Please set down every entry below exactly as given.

▸ Source material
▼
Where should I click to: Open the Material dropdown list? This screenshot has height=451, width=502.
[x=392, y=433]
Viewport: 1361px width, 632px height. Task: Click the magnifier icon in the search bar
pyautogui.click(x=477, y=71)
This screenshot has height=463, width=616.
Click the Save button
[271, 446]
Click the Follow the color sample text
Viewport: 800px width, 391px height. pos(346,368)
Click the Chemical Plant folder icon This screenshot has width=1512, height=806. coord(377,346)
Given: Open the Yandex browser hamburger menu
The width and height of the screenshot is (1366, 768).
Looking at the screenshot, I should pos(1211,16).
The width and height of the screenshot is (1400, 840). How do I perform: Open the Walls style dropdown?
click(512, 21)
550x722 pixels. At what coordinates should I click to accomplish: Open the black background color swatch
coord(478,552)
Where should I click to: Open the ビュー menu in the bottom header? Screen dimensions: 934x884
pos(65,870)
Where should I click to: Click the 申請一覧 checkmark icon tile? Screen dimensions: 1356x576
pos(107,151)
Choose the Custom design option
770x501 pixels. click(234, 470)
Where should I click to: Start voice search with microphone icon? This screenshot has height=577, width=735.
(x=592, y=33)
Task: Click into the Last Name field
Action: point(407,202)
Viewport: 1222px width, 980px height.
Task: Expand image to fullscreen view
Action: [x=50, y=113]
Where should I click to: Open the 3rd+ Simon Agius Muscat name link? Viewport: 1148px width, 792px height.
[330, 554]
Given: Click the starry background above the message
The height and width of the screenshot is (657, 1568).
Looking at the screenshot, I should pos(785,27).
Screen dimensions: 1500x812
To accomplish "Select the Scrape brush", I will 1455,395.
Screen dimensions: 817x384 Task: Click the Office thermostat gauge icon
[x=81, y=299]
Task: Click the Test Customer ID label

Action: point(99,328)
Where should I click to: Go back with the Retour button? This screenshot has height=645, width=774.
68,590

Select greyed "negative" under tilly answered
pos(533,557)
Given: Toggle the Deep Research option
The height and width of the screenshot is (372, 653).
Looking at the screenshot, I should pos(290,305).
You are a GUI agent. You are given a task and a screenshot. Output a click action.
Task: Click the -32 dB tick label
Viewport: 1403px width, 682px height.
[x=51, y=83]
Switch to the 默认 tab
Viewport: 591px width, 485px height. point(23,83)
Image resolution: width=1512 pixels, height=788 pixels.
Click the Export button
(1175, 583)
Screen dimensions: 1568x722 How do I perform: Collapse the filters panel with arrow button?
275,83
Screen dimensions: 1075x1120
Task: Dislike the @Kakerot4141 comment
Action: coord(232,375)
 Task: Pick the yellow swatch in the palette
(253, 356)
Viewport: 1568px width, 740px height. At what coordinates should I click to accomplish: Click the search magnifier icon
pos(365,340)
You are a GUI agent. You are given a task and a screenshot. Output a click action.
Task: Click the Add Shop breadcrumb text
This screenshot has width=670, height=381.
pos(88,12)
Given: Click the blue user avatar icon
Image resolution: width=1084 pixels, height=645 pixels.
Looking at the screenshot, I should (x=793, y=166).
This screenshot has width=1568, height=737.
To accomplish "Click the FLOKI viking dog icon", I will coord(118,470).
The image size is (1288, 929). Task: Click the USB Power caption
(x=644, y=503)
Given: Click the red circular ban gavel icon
▲
▸ Your response
Where should I click to: Open the Material dropdown list? This screenshot has height=451, width=502.
[x=392, y=433]
Viewport: 1361px width, 632px height. Task: Click the magnifier icon in the search bar
pyautogui.click(x=477, y=71)
This screenshot has height=463, width=616.
Click the Save button
[271, 446]
Click the Follow the color sample text
Viewport: 800px width, 391px height. pos(346,368)
Click the Chemical Plant folder icon This screenshot has width=1512, height=806. coord(377,346)
Given: Open the Yandex browser hamburger menu
The width and height of the screenshot is (1366, 768).
Looking at the screenshot, I should pos(1211,16).
The width and height of the screenshot is (1400, 840). How do I perform: Open the Walls style dropdown?
click(512, 21)
550x722 pixels. At what coordinates should I click to accomplish: Open the black background color swatch
coord(478,552)
Where should I click to: Open the ビュー menu in the bottom header? Screen dimensions: 934x884
pos(65,870)
Where should I click to: Click the 申請一覧 checkmark icon tile? Screen dimensions: 1356x576
pos(107,151)
Choose the Custom design option
770x501 pixels. click(234, 470)
Where should I click to: Start voice search with microphone icon? This screenshot has height=577, width=735.
(x=592, y=33)
Task: Click into the Last Name field
Action: point(407,202)
Viewport: 1222px width, 980px height.
Task: Expand image to fullscreen view
Action: [x=50, y=113]
Where should I click to: Open the 3rd+ Simon Agius Muscat name link? Viewport: 1148px width, 792px height.
[330, 554]
Given: Click the starry background above the message
The height and width of the screenshot is (657, 1568).
Looking at the screenshot, I should pos(785,27).
Screen dimensions: 1500x812
To accomplish "Select the Scrape brush", I will 1455,395.
Screen dimensions: 817x384 Task: Click the Office thermostat gauge icon
[x=81, y=299]
Task: Click the Test Customer ID label

Action: point(99,328)
Where should I click to: Go back with the Retour button? This screenshot has height=645, width=774.
68,590

Select greyed "negative" under tilly answered
pos(533,557)
Given: Toggle the Deep Research option
The height and width of the screenshot is (372, 653).
Looking at the screenshot, I should pos(290,305).
You are a GUI agent. You are given a task and a screenshot. Output a click action.
Task: Click the -32 dB tick label
Viewport: 1403px width, 682px height.
[x=51, y=83]
Switch to the 默认 tab
Viewport: 591px width, 485px height. point(23,83)
Image resolution: width=1512 pixels, height=788 pixels.
Click the Export button
(1175, 583)
Screen dimensions: 1568x722 How do I perform: Collapse the filters panel with arrow button?
275,83
Screen dimensions: 1075x1120
Task: Dislike the @Kakerot4141 comment
Action: coord(232,375)
 Task: Pick the yellow swatch in the palette
(253, 356)
Viewport: 1568px width, 740px height. At what coordinates should I click to accomplish: Click the search magnifier icon
pos(365,340)
You are a GUI agent. You are given a task and a screenshot. Output a click action.
Task: Click the Add Shop breadcrumb text
This screenshot has width=670, height=381.
pos(88,12)
Given: Click the blue user avatar icon
Image resolution: width=1084 pixels, height=645 pixels.
Looking at the screenshot, I should (x=793, y=166).
This screenshot has width=1568, height=737.
To accomplish "Click the FLOKI viking dog icon", I will coord(118,470).
The image size is (1288, 929). Task: Click the USB Power caption
(x=644, y=503)
Given: Click the red circular ban gavel icon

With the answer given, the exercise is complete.